My new neighborhood suits me quite well. It has mature trees, darling homes and truly friendly residents. Today I walked past an elderly woman playing with her dogs. The dogs, both mutts, yapped a friendly hello, so I stopped and got acquainted with them. Their names were Sandy and Yonkers; hers was Anne. After chatting with Anne a bit about the weather and the infiltration of McMansions in the area, I moved on. On the next street over, I came upon one of the coolest trees I’ve seen in Dallas. Its branches were so long and immense, a few of them had to be anchored to higher, sturdier branches. At the risk of sounding even dorkier than usual, I must say it warmed my heart to know that the people who owned that lot cared enough to preserve this natural beauty.
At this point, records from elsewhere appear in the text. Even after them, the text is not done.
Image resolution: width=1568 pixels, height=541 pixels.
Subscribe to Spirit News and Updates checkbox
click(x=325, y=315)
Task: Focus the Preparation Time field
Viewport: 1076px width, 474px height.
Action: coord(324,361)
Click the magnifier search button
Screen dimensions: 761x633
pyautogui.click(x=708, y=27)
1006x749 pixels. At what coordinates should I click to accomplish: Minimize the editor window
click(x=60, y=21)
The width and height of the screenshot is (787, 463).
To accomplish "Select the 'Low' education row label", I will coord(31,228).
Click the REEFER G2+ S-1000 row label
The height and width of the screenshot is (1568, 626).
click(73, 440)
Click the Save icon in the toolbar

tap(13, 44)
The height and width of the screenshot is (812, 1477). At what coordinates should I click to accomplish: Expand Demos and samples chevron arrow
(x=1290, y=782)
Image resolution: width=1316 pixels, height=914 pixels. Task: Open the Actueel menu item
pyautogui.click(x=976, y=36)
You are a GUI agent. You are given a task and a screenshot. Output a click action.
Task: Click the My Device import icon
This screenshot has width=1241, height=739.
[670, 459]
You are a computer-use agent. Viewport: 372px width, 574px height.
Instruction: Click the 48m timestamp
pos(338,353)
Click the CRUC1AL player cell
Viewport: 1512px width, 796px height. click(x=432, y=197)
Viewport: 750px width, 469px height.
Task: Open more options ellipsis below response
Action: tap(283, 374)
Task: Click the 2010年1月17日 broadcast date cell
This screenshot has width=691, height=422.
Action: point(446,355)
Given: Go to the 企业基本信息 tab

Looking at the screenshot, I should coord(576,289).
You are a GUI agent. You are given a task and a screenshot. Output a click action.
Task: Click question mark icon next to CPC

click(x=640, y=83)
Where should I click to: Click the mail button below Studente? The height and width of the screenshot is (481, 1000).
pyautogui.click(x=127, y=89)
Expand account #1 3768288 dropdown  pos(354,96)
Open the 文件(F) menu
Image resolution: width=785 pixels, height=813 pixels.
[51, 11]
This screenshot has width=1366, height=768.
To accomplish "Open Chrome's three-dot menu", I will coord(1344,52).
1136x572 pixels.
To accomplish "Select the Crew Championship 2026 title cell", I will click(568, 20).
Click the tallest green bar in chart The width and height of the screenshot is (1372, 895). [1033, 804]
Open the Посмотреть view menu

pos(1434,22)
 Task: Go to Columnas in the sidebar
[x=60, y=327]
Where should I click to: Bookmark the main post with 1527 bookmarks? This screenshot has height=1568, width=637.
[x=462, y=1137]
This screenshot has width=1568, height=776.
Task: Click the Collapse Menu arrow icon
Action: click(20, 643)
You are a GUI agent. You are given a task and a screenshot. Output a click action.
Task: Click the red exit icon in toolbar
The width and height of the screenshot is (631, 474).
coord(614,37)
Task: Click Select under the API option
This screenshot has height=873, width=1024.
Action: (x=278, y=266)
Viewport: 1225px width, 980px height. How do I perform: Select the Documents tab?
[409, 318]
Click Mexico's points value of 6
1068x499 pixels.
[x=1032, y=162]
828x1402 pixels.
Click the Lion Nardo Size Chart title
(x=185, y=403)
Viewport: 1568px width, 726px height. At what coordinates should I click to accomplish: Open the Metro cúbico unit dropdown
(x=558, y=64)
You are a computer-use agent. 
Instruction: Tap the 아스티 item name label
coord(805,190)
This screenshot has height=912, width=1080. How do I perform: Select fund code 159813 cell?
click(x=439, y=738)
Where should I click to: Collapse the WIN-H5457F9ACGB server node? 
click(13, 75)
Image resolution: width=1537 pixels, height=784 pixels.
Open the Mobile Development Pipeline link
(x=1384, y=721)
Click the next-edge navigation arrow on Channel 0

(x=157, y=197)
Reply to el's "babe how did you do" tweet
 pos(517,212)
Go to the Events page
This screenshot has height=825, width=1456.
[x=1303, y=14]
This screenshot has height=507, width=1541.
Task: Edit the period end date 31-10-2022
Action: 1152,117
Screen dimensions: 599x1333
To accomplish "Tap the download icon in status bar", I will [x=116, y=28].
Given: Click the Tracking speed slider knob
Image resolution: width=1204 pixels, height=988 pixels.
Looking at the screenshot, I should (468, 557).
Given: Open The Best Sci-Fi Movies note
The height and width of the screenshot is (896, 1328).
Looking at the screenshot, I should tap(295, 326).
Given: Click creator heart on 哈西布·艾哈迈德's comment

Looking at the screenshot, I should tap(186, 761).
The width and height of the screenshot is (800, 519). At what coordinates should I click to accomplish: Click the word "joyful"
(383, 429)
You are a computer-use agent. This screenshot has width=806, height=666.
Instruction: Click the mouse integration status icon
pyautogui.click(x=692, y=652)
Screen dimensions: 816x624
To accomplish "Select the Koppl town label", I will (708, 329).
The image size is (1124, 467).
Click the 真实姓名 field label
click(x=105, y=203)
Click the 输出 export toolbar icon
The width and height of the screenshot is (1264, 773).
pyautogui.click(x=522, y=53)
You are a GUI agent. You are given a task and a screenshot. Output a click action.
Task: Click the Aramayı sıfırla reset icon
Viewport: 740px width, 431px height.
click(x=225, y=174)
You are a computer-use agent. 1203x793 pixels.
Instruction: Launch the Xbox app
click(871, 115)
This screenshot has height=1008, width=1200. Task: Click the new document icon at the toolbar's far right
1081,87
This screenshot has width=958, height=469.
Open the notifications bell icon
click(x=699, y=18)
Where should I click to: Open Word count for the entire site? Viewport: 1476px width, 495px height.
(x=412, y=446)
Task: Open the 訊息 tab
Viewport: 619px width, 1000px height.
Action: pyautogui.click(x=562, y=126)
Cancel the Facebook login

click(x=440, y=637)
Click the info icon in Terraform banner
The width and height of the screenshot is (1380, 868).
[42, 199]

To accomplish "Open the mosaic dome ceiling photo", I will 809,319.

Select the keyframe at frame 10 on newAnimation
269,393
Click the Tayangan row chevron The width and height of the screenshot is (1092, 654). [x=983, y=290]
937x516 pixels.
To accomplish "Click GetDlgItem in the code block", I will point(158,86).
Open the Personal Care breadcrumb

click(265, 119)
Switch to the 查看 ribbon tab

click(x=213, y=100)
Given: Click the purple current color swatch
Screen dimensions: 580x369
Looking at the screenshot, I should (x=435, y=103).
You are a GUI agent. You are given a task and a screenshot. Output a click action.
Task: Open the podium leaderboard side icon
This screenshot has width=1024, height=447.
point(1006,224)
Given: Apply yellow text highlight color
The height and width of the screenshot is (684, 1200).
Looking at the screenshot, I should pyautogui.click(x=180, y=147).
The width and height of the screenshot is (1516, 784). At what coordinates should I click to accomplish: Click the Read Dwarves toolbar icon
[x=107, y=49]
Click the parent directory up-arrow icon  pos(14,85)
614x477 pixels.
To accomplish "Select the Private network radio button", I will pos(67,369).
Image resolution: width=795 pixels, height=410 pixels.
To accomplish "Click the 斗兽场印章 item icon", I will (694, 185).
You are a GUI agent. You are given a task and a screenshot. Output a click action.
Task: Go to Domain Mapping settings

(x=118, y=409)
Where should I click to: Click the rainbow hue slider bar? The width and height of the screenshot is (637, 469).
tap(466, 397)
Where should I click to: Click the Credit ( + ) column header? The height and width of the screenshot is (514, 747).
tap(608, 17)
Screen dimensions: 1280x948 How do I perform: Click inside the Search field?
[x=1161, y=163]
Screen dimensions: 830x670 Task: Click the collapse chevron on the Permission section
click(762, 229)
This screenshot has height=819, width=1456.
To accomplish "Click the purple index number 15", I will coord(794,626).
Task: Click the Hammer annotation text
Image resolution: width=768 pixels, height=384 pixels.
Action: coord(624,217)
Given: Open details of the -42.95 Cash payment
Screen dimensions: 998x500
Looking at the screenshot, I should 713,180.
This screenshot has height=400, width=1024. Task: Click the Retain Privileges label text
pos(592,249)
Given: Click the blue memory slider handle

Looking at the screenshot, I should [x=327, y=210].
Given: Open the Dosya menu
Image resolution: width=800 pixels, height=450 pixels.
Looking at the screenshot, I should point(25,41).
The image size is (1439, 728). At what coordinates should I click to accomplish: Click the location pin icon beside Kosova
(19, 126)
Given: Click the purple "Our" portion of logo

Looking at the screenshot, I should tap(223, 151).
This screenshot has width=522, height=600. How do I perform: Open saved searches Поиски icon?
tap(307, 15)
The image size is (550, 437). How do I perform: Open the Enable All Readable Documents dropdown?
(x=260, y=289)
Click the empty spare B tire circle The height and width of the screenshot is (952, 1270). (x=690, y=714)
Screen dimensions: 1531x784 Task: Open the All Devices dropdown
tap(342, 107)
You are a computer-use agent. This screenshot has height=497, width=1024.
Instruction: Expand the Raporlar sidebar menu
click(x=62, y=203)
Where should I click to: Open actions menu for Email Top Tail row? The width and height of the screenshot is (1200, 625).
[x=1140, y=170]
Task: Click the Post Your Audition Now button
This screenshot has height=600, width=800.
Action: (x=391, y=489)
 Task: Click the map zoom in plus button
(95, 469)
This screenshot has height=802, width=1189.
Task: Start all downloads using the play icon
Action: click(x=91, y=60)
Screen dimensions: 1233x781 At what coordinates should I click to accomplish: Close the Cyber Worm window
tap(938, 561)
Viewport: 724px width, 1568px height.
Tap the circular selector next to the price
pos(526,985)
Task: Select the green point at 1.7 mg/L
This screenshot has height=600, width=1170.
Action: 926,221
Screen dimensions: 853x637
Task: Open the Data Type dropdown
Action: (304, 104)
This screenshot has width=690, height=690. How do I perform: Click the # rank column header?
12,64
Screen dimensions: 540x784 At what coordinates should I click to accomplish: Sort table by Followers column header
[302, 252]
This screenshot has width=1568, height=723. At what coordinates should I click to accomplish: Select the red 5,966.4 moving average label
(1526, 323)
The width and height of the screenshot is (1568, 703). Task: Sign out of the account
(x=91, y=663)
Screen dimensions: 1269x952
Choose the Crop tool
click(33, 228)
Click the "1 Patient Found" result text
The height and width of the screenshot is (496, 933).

An hour later, I dragged myself from the more scenic part of the neighborhood and headed to Walgreens to buy some contact solution and a Tropicana smoothie (which was delicious, by the way). As I approached a main intersection, I came upon a TXU Energy technician who was apparently trying to repair a traffic light. With grave intent and seemingly great pride, he raised this tall, slender poll to the skies, and I felt an overwhelming urge to salute him. I managed not to, however, and instead just said hello. He gave me a friendly nod and went back to work.
Finally I reached the store. At that point I was so exhausted I could barely keep my eyes open in the fluorescent lighting, so I kept my sunglasses on. Had I not been so eager to get on home, I’d have liked to have eavesdropped on the two women in the deodorant aisle, who were engaged in an animated conversation about some Other Woman’s plastic surgery. Instead, I quickly paid for my goods and skidaddled on back to the homestead. When I finally got back to my apartment, I tore off my shoes and clothes and collapsed gratefully into bed. Sleep never felt so good.